When the feature introduces Stevenson, he's an idealistic Harvard student meeting his first death row prisoner. Realising how much he has in common with the incarcerated young man — and seeing the difference lending a kindly ear makes — he commits to fighting against unjust death sentences when he graduates from college. After securing federal funding, crossing paths with the similarly passionate Eva Ansley (Brie Larson) and starting an organisation called the Equal Justice Initiative, he moves to Alabama in 1989 to do exactly that.

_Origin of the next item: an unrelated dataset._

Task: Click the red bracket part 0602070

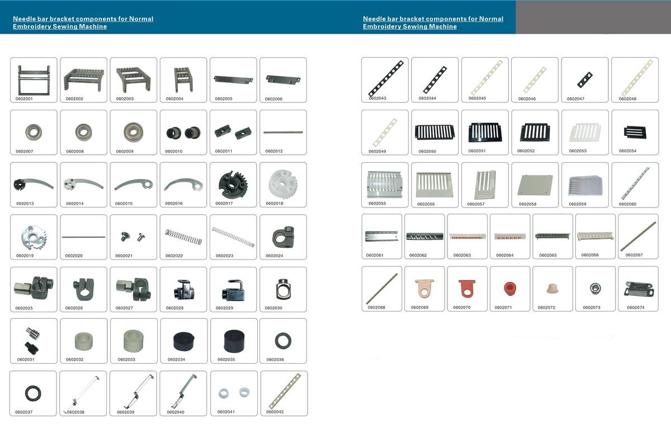Action: coord(467,288)
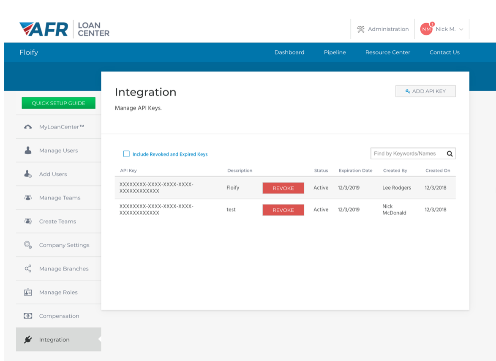Click the Manage Users person icon
This screenshot has height=361, width=496.
point(28,150)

McMillian's case is still the talk of Monroeville and, although it takes time to convince the imprisoned man himself, it's soon Stevenson's priority.

Even audiences with zero prior knowledge of McMillian's plight can guess what comes next. A plethora of evidence proves his innocence, while just as much illustrates how little the folks that put him behind bars cared about his legal rights — or about true justice. Confronted with these facts, everyone involved in the local legal system sports an uncaring attitude, including the new prosecutor (Rafe Spall) who refuses to reopen the case. Adapted from Stevenson's own memoir by writer/director Destin Daniel Cretton with his The Glass Castle co-scribe Andrew Lanham, each of Just Mercy's revelations, speeches and courtroom showdowns plays out as expected; however, that's actually part of what makes this earnest movie pack a punch.

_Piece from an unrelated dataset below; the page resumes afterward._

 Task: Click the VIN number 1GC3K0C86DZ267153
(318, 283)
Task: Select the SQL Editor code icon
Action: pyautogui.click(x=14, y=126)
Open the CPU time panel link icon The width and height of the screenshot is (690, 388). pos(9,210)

Just Mercy boasts much that other films would envy, such as an emotive true tale, serious subject matter that's sadly still relevant today and a top-notch cast. Eyes blazing, his voice calm yet commanding, and compassion driving his every move, Jordan is especially fantastic as Stevenson — and he's matched by a restrained but no less resonant Foxx as a man resigned to the lie of the land in the deep south. But the feeling that this has all been seen before is used to particularly compelling effect here. It's something that Cretton is clearly cognisant of, as he was when he focused on troubled teens living in a group home in the excellent Short Term 12. Layering in other cases, such as that of fellow death row prisoner Herbert Richardson (Rob Morgan), the filmmaker draws attention to the unending spate of real-life stories such as these. That's not a new revelation, but it bears heavily on a movie that's already weighty anyway.

Indeed, in the feature's most powerful scenes, Cretton makes viewers face the ultimate consequences of a legal system predicated upon prejudice rather than justice. His is a measured and polished film both visually and tonally, but it purposefully lingers as one character inches towards their state-sanctioned end — lurking over every step and staring at the pain in the condemned man's expression, all to evoke a concerted sense of discomfort. This approach is far from understated, although neither is Just Mercy in general. Sincerity and deliberation don't have to go hand-in-hand with subtlety, after all. These types of tales might've reached pages and screens so often that they've become standard (McMillian's hometown of Monroeville was also the place where To Kill a Mockingbird's Harper Lee grew up, as the feature points out repeatedly), but this one firmly demonstrates why the fact they've become so routine also remains undeniably rousing, moving and devastating.